▸ **WHAT IS EXPECTED**
Exclude the pictures. Transcribe, exactly as written, the lines from the one with "Where should I" through the end of the entries below.

▸ **EXTRACTED RECORDS**
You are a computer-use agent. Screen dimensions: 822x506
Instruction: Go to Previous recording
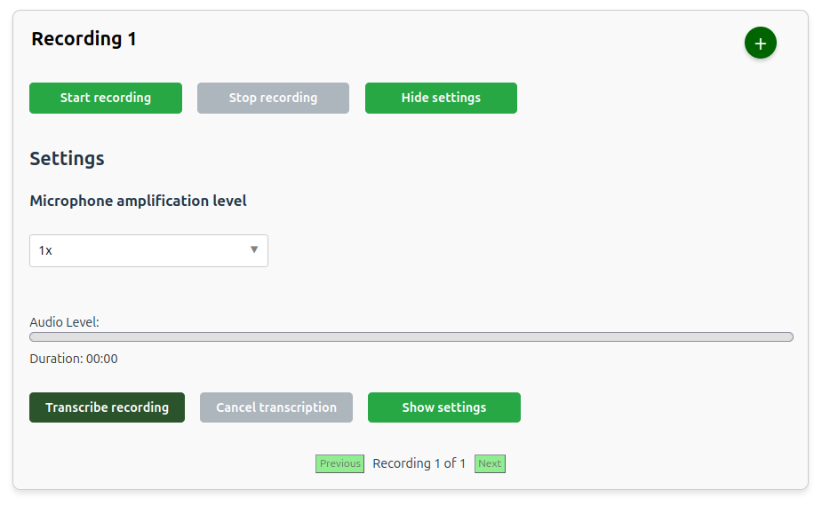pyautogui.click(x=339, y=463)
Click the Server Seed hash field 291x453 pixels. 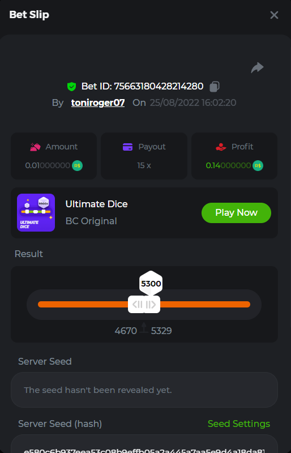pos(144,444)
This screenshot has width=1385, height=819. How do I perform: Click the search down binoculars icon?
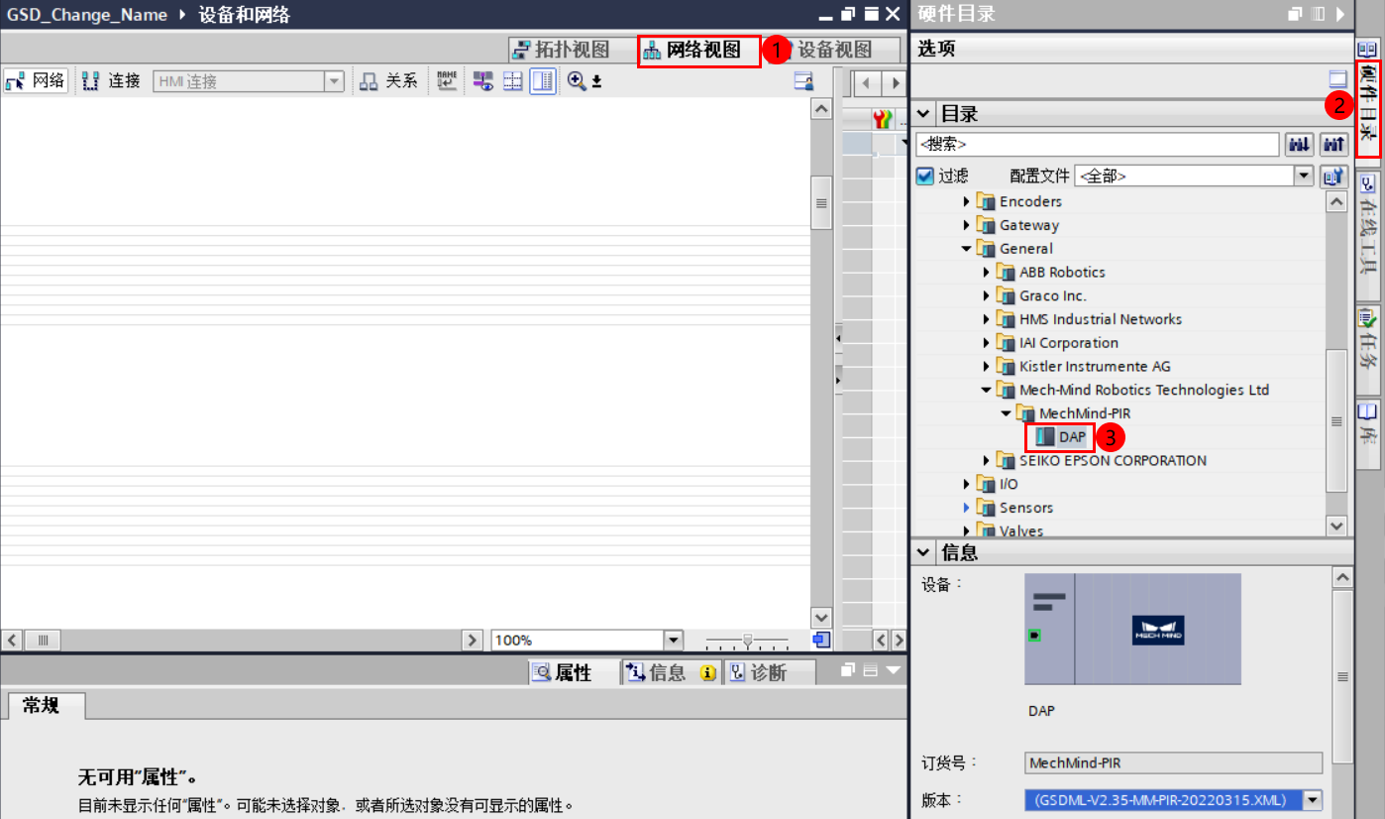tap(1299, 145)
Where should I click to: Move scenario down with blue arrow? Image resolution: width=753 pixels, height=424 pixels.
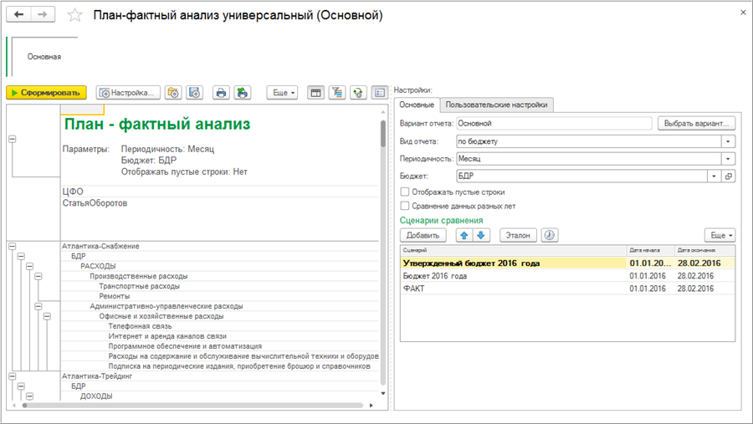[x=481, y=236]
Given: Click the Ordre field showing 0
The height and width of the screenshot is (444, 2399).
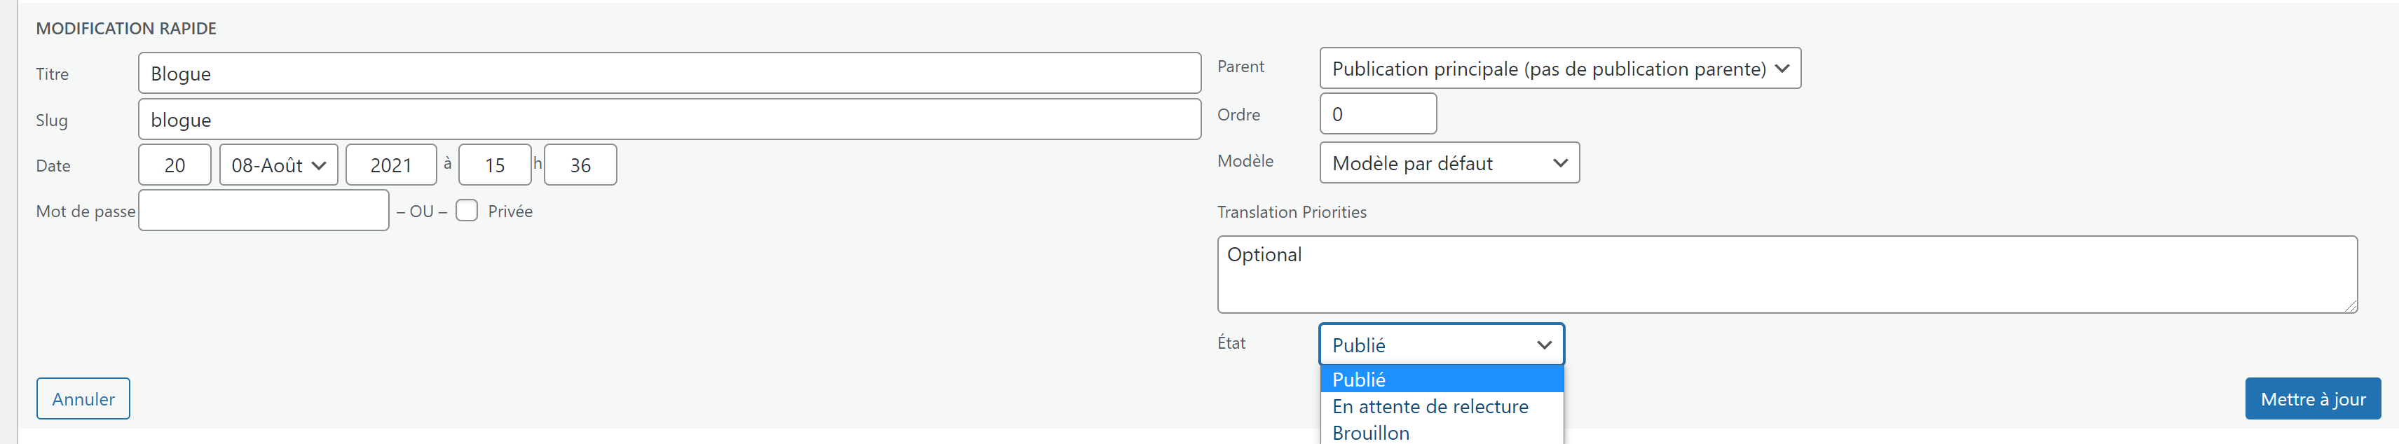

▸ **RESPONSE FOR THIS EXERCISE**
Where should I click to: Move scenario down with blue arrow? Image resolution: width=753 pixels, height=424 pixels.
[x=481, y=236]
Given: Click the Ordre field showing 0
The height and width of the screenshot is (444, 2399).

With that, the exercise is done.